The task
Repeat each line of the material below without change.

++++

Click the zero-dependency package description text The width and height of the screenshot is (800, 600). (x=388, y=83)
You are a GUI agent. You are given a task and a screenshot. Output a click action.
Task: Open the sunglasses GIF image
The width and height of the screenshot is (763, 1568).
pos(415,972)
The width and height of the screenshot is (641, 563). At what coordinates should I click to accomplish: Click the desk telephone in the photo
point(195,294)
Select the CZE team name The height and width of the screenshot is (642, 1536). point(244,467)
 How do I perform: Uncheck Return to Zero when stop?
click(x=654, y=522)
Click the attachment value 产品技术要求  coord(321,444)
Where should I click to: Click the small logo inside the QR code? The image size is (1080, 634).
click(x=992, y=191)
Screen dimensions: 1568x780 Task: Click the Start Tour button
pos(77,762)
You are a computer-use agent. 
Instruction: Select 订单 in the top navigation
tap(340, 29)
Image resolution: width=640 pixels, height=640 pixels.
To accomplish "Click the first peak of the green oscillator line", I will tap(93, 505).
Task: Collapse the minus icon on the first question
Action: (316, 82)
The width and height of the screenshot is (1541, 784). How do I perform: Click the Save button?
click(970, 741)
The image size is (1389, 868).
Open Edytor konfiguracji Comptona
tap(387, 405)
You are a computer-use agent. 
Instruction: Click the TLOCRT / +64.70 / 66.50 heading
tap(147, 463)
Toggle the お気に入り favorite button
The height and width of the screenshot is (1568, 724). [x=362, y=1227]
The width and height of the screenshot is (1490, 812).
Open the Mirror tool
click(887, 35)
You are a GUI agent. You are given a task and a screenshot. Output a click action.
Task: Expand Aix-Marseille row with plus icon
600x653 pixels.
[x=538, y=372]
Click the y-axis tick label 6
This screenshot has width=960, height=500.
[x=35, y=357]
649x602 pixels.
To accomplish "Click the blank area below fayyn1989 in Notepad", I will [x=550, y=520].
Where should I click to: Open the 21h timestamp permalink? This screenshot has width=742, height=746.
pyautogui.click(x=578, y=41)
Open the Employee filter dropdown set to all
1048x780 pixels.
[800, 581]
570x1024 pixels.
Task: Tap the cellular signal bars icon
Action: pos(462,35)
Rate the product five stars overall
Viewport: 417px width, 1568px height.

++++

Final answer
Click the zero-dependency package description text The width and height of the screenshot is (800, 600). (x=388, y=83)
You are a GUI agent. You are given a task and a screenshot. Output a click action.
Task: Open the sunglasses GIF image
The width and height of the screenshot is (763, 1568).
pos(415,972)
The width and height of the screenshot is (641, 563). At what coordinates should I click to accomplish: Click the desk telephone in the photo
point(195,294)
Select the CZE team name The height and width of the screenshot is (642, 1536). point(244,467)
 How do I perform: Uncheck Return to Zero when stop?
click(x=654, y=522)
Click the attachment value 产品技术要求  coord(321,444)
Where should I click to: Click the small logo inside the QR code? The image size is (1080, 634).
click(x=992, y=191)
Screen dimensions: 1568x780 Task: Click the Start Tour button
pos(77,762)
You are a computer-use agent. 
Instruction: Select 订单 in the top navigation
tap(340, 29)
Image resolution: width=640 pixels, height=640 pixels.
To accomplish "Click the first peak of the green oscillator line", I will tap(93, 505).
Task: Collapse the minus icon on the first question
Action: (316, 82)
The width and height of the screenshot is (1541, 784). How do I perform: Click the Save button?
click(970, 741)
The image size is (1389, 868).
Open Edytor konfiguracji Comptona
tap(387, 405)
You are a computer-use agent. 
Instruction: Click the TLOCRT / +64.70 / 66.50 heading
tap(147, 463)
Toggle the お気に入り favorite button
The height and width of the screenshot is (1568, 724). [x=362, y=1227]
The width and height of the screenshot is (1490, 812).
Open the Mirror tool
click(887, 35)
You are a GUI agent. You are given a task and a screenshot. Output a click action.
Task: Expand Aix-Marseille row with plus icon
600x653 pixels.
[x=538, y=372]
Click the y-axis tick label 6
This screenshot has width=960, height=500.
[x=35, y=357]
649x602 pixels.
To accomplish "Click the blank area below fayyn1989 in Notepad", I will [x=550, y=520].
Where should I click to: Open the 21h timestamp permalink? This screenshot has width=742, height=746.
pyautogui.click(x=578, y=41)
Open the Employee filter dropdown set to all
1048x780 pixels.
[800, 581]
570x1024 pixels.
Task: Tap the cellular signal bars icon
Action: pos(462,35)
Rate the product five stars overall
Viewport: 417px width, 1568px height.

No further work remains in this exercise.